> **The tasks**:
1. Repeat word for word the part of the forum post on skills assessment that opens with the words "I am looking" and ends with "45 years old.".
2. Pick up the forum post on skills assessment for welfare roles after its last sentence and keep writing it.

> **Reading text**:
______

# Navigating the minefield that is skills assessment



## manic mum (Sep 5, 2017)

Hi All

I am hoping someone may be able to share any experiences or offer suggestions around skills assessment for Welfare work type roles.

I am looking to move to Queensland area and have 2 dependent children.

I have 20 plus years experience working with children and families with the majority of my work over recent years being at managerial level. Unfortunately most roles in Australia seem to want a bachelors degree which i don't have. I have a NVQ Level 4 Care and Management qualification which I achieved in 2003. Age wise I am 43 so now don't have time to complete a degree course at Bachelors level and be able to apply for a work visa in time before I am 45 years old.

Looking at available roles in Australia my most recent roles would fit a Welfare Centre Manager however I don't have a degree so would not meet assessment requirements and I then looked to Welfare Worker but ACWA who undertake skills assessments confirmed my NVQ Level 4 would not meet the overseas qualification requirements. It also looks like for a Community Worker role the overseas qualification that is recognised is a degree so I can't apply for this either. There is a Youth Worker post but not sure I would meet the specialism requirement for this I have emailed ACWA to ask if they may be able to clarify what this means exactly so i can see if my work experiences fit this.

______

> **Excerpted data**:
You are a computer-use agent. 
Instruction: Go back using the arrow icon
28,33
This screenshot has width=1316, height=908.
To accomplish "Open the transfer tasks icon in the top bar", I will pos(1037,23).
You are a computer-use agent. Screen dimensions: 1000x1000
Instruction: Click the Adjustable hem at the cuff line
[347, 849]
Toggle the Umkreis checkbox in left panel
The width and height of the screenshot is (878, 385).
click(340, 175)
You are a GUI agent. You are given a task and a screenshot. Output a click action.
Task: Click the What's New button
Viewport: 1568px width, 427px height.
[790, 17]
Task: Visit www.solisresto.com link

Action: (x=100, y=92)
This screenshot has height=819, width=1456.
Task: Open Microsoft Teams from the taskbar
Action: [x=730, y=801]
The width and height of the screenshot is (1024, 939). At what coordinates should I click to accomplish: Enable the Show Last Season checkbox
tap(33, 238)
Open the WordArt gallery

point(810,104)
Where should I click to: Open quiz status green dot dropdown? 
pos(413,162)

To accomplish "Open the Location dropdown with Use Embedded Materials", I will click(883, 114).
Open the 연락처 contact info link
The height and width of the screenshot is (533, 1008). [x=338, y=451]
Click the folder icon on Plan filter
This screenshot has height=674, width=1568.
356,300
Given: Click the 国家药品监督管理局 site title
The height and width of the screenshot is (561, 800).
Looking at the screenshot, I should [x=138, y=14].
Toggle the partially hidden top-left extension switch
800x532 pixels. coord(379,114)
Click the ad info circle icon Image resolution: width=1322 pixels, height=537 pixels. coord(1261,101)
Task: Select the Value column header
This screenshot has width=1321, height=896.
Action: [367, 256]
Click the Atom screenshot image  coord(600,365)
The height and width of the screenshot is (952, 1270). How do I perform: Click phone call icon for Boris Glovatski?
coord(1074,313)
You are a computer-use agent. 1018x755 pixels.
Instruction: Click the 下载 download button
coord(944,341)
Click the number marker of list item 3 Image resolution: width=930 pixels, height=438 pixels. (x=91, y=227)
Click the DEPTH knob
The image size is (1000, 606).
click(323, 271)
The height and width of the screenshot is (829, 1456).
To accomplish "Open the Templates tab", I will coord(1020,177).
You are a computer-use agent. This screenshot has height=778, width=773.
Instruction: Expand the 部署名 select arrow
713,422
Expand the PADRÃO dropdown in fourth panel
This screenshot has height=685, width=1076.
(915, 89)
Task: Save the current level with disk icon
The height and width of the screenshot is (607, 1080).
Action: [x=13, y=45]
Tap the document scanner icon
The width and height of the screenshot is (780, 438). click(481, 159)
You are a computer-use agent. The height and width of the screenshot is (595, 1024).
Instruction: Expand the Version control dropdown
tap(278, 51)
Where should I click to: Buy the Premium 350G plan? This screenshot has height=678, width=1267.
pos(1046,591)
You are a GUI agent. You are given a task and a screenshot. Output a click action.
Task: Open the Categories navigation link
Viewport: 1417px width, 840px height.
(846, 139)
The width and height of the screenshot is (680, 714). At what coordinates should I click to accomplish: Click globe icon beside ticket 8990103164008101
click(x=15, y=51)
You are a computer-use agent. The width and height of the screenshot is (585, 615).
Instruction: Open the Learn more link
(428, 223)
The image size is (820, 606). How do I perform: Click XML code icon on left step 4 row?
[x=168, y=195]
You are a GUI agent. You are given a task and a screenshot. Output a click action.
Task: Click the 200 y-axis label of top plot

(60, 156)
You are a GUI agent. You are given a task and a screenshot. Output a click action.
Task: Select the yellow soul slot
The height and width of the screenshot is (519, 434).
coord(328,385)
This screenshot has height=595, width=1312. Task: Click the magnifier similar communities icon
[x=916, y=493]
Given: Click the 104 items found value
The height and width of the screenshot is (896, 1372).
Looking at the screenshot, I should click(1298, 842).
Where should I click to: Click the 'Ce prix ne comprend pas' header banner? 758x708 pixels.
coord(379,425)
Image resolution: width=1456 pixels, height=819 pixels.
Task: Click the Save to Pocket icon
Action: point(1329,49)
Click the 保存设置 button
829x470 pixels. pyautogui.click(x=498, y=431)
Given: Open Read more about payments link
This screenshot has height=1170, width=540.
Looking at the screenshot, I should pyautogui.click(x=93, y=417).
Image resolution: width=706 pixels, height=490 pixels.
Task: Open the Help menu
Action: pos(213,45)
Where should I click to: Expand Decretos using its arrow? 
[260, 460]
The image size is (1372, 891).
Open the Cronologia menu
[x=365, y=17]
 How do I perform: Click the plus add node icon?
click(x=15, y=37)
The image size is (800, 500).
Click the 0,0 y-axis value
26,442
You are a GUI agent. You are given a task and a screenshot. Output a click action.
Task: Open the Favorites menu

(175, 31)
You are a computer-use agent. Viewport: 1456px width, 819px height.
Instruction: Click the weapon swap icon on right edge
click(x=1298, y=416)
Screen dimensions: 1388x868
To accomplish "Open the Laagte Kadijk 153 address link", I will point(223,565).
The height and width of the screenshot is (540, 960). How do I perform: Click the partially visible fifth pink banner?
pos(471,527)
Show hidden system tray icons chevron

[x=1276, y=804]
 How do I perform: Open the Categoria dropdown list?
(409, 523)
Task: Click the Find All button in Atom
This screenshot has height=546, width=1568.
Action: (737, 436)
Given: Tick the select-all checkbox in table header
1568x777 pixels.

______

> **Results of the tasks**:
1.
I am looking to move to Queensland area and have 2 dependent children.

I have 20 plus years experience working with children and families with the majority of my work over recent years being at managerial level. Unfortunately most roles in Australia seem to want a bachelors degree which i don't have. I have a NVQ Level 4 Care and Management qualification which I achieved in 2003. Age wise I am 43 so now don't have time to complete a degree course at Bachelors level and be able to apply for a work visa in time before I am 45 years old.

2.
VETASSESS undertake the assessment for a Family Support Worker which I have previously undertaken this role but left the post in 2010 and since then have managed teams providing family support so my contact with families has not been at the same level.

I am at a loss as to what to try next. Even if I could secure sponsorship via an employer I need to be able to evidence I meet skills assessment requirements.

VETASSESS offer consultation service which they charge $220 for. Has anyone used this service and what was their experience like? I would appreciate any suggestions/ information anyone can offer.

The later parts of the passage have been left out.